Welcome to my home and thanks for taking the time to learn a little more about me. I hope that your visit here will make the time we share together a little more satisfying for the both of us.
I wake up every morning now a little surprised that I'm doing this. For the longest time I wondered if I was the problem? Wasn't I sexy enough? Was I not doing enough? Was I not doing it right? It wasn't long ago that I was a loving and faithful wife to a man who I believed to be as loyal and faithful as myself. I guess you live and you learn. Almost overnight, he went from chasing me around the house to barely touching me at all. I just wanted so badly for things to go back to the way they were. I learned all kinds of tricks and every treat. I offered myself to him in ways that would make a sailor blush. But nothing made a difference. Toys, erotic fiction, and porn became my only outlets.
Not once during the time we dated or during our marriage did any other man touch what belonged to him. It was his, and I was saving it for him. I'd never allowed any other man the pleasure of enjoying me in that way. If only I'd known then what I know now.
Do you know what it's like to wake up one morning and realize you don't recognize either the person staring back at you in the mirror anymore, or the one who sleeps across from you in bed. anymore. You're sharing a house with someone. But you don't really share in his or her life at all. Is it their fault? Is it yours? Or is it just life?

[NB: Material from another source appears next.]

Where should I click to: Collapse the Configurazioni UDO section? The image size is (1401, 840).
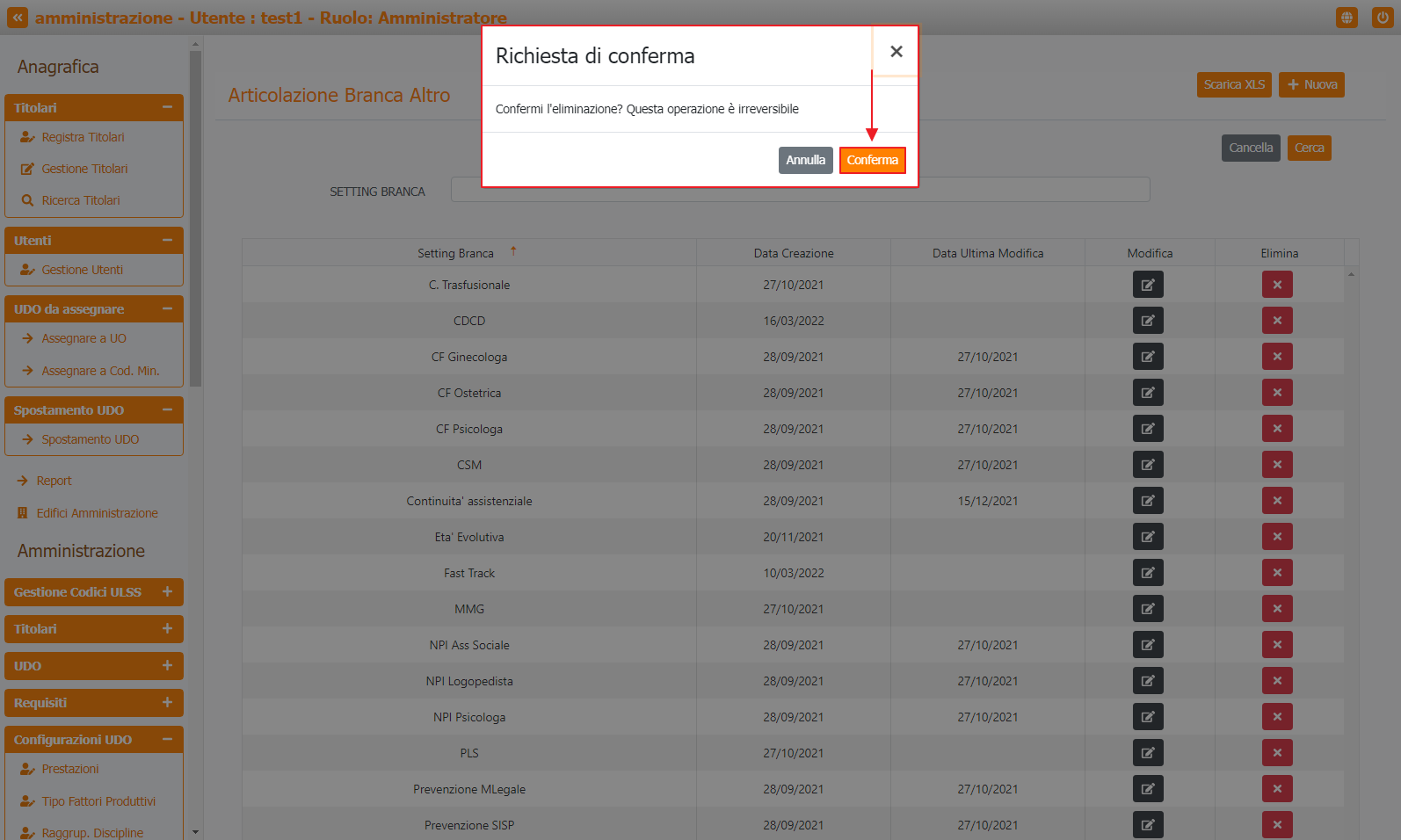tap(167, 740)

What happened to the happy ending?
Despite it all, if you were to ask me today what I think of him, I would say that my husband is a good man. He works hard. He always has. Support has never been an issue. But the day I found out he's been seeing girls he met online for years was the day I was reborn again.
I know that sounds bitter. I'm not. What I am is a firm believer that everything in life happens for a reason. I've spent the past 20+ years saying, "I wish I had" and "I wonder what that's like". But I 'm going to spend the next little bit saying instead, "Maybe I shouldn't have done that". Lol. My new motto, "Why the f**k not!".